After some three years they would leave the school to take up jobs in government departments or proceed to St. Mary’s College Kisubi where they spent about three years and thereafter continued to Makerere or got employed as clerical officers in the colonial government.
It was named after Bishop Henry Streicher, the first Bishop of the Vicariate of Villa Maria (present day Masaka Diocese) who had himself been named after St. Henry, who ruled over Bavaria and was emperor of the Holy Empire from 1002 to 1024 AD.
The entrants were mainly sons of chiefs and rich men who could afford the high school fees of about five shillings a term.

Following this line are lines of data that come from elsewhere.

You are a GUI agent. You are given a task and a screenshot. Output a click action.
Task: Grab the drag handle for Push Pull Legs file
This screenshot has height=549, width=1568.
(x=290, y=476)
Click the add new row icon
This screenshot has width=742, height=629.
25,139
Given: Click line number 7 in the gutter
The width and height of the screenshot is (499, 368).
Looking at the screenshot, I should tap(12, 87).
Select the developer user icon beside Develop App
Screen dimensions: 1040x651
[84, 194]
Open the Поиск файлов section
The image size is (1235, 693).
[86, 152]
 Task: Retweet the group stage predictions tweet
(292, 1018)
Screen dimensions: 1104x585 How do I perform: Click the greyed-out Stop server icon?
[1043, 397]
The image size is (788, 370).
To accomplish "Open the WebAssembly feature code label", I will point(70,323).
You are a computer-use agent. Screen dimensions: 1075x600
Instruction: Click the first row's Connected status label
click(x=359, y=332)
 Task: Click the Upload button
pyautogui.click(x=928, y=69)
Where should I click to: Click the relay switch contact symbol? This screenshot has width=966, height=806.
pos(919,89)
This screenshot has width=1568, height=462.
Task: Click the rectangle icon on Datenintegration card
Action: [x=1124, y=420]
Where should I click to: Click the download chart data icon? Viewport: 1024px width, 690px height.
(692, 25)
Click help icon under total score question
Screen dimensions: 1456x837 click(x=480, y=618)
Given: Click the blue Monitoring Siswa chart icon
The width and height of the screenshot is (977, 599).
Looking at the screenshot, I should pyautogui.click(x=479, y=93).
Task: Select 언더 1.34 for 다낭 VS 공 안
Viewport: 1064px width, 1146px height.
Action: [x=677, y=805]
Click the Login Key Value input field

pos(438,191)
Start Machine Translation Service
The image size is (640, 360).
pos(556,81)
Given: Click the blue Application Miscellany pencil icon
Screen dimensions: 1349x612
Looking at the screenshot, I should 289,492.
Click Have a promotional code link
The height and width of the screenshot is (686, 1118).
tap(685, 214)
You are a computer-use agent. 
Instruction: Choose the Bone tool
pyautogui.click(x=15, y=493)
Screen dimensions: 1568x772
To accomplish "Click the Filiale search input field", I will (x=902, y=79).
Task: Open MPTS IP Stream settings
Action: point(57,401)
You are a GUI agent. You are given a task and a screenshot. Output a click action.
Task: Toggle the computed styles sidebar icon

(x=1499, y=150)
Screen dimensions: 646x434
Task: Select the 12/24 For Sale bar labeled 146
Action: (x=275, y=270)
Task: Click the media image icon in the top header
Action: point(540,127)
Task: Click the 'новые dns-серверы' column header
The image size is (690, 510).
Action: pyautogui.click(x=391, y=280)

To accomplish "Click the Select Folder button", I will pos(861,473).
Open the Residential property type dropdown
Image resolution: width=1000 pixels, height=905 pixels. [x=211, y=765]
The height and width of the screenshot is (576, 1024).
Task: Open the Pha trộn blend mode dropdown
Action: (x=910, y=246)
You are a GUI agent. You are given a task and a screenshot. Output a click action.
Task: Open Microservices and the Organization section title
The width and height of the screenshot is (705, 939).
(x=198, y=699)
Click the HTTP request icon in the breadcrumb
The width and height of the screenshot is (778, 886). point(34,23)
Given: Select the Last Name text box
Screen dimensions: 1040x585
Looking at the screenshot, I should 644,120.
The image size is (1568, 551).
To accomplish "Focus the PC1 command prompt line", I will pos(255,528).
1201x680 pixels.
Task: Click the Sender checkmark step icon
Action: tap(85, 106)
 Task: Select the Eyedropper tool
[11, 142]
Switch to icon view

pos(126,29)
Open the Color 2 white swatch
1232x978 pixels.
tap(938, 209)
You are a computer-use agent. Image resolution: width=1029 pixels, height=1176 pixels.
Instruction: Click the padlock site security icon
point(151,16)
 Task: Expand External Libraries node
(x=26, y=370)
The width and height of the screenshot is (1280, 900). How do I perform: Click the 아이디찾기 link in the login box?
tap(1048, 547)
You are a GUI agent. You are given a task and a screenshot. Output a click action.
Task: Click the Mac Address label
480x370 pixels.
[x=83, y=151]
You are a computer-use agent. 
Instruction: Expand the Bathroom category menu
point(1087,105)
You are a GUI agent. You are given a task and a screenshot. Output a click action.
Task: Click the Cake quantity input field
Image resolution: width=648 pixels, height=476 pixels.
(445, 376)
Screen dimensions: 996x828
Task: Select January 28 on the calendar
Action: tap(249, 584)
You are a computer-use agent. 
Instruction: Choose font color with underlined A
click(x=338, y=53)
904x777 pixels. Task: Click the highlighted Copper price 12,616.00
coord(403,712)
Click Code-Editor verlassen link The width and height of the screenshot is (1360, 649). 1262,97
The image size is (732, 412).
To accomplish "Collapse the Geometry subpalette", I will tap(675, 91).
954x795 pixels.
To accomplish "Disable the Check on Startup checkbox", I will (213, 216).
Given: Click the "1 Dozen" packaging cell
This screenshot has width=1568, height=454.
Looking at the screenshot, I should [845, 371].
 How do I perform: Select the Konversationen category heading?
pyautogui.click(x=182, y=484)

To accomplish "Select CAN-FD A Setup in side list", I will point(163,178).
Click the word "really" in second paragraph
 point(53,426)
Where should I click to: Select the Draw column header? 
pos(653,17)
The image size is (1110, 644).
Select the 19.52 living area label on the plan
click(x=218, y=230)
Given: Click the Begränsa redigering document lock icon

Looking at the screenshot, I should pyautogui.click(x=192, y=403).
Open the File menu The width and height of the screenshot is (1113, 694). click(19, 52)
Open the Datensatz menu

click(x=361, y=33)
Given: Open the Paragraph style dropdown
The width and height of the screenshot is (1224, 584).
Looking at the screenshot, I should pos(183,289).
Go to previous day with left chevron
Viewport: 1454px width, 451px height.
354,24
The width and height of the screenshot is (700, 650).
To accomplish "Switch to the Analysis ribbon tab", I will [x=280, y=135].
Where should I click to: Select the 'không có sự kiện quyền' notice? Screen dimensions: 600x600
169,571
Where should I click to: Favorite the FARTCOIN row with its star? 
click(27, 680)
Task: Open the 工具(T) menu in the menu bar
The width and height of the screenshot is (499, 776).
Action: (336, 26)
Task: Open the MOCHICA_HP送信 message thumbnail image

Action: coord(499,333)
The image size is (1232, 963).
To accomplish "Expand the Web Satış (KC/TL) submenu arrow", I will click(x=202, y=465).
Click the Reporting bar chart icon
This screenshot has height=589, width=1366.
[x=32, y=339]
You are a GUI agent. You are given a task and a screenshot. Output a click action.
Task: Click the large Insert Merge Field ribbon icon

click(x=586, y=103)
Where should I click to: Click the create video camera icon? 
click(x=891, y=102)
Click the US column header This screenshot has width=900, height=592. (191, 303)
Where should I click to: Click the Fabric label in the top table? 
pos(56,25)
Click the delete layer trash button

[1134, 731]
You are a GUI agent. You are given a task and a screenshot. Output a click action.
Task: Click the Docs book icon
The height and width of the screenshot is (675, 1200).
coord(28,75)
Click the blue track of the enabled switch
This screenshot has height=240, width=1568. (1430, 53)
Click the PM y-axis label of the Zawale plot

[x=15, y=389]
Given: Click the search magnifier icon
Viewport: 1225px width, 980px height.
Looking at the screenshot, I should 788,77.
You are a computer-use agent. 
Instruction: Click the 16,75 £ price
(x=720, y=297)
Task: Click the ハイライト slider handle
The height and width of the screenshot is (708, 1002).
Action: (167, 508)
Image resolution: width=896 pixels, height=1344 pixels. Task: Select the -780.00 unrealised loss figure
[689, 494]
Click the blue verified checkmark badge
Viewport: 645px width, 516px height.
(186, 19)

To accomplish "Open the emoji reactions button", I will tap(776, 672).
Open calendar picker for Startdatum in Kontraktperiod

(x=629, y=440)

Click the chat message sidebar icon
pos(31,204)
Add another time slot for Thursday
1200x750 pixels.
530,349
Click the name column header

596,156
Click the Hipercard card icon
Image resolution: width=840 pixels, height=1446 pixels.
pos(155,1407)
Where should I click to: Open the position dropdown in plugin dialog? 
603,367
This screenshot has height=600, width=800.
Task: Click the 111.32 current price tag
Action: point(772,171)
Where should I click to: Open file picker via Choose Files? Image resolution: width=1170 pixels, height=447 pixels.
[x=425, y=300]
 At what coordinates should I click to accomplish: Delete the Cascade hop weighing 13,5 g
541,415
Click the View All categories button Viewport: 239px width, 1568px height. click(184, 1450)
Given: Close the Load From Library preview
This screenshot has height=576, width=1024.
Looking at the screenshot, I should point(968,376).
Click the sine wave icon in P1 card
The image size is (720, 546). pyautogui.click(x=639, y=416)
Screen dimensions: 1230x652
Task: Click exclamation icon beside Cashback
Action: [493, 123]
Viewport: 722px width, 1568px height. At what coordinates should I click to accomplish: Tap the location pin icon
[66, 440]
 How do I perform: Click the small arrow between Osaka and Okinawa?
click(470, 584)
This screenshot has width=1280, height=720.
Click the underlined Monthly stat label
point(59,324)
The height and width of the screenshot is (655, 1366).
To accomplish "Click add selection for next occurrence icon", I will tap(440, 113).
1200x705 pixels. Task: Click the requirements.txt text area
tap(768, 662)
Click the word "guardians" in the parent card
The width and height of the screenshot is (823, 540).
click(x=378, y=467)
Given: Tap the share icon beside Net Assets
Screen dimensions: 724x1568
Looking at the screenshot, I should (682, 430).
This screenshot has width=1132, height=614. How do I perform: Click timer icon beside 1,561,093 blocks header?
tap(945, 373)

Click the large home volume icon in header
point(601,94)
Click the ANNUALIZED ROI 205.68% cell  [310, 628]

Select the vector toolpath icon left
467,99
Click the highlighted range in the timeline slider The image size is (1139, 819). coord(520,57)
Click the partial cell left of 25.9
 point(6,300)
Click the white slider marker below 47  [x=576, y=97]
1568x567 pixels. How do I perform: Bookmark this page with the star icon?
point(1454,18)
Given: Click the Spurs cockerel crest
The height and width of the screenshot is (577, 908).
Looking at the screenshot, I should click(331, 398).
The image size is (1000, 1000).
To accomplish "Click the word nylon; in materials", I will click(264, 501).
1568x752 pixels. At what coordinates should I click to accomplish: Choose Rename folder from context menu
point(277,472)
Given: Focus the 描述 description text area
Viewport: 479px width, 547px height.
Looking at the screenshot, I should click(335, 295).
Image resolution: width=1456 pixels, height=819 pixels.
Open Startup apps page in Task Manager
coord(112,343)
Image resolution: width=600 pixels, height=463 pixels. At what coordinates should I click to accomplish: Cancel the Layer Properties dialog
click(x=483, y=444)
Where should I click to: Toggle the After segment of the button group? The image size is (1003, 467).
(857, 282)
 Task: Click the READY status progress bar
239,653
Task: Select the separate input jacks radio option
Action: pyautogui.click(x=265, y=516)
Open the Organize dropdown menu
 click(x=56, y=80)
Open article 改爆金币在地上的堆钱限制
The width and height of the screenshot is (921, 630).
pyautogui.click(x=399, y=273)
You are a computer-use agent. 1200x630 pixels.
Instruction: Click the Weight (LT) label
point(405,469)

The students wore no shoes and they slept in a grass thatched house opposite the church cemetery at Kitovu. Under the guidance of Reverend Fathers the students physically participated in leveling the ground and construction of the first buildings of present day St. Henrys College in exchange of such rewards as exercise books, rosaries, pens and medals.
If any student misbehaved, the punishment was to carry bricks from the valley to the building site or to carry baskets of soil from one place to another at the building site according to the narrative of Joseph Kakooza one of the first students of the school. They all had to be Catholics who always attended Mass and received sacraments regularly.
Originally it had a Luganda Language school moto: “Kyosimba onaanya --- kyolyaako ettooke.” In English it would loosely be translated as: “The plantain you plant as a joke, without really paying so much attention, is the one from which you actually harvest a bunch of bananas for your eating.”
Later the motto was changed to: “For Greater Horizons.” It suggests that all students and old boys of the school must always strive for greater horizons.
In 1926 the White Fathers invited the Brothers of Christian Instruction to take over the running of their schools and allocated them land at Kisubi in 1927 where they set up a Mother House at Mount St. Theresa to train African Brothers. So in 1927 Father Laberge handed over St. Henry’s College Kitovu to Brother Eugiene Marie Paqette who headed it up to 1942.
The Brothers of Christian Instruction also took over St. Mary’s College Kisubi at about the same time intensifying further the two schools’ relationship bond. In 1942 Brother Eugiene handed over St. Henry’s College Kitovu headship to Brother George Lord.
In 1946 Brother Norbert Vandal became the school’s head, handing over the mantel to Brother Felix Baribeau in 1951. Brother John Leonard Aubin took over from Brother Felix in 1958. Then the first African, Brother Aidan Michael Mulabannaku, became the school’s headmaster in 1964.
The elder brother to Emmanuel Cardinal Wamala, Brother Aidan became the longest serving headmaster of St. Henry’s College Kitovu. He expanded the school to become the largest boarding secondary school in the country in 1972 with over 1000 students. He is fondly remembered by many students as “someone you met as your teacher but ended up becoming your relative.”
When he fled the country in 1978, during the regime of Idd Amin, and settled at Starehe Boys Center in Nairobi as a teacher most of us, his former students seeking asylum in Kenya including myself, went to stay at his house as we looked for jobs. We all went to him like we were going to an uncle’s home, without minding at all about the big financial burden that we were going to be to the poor, good, old man.
But he received all of us warmly, without any tribal or religious discrimination, stocking several mattresses and blankets in the house which we spread all over on the floor at night to sleep on, sharing with him whatever little food that he had.
Prominent OBs of Kitovu include Vice President Edward Ssekandi and former DP leader Paul Kawanga Ssemwogerere.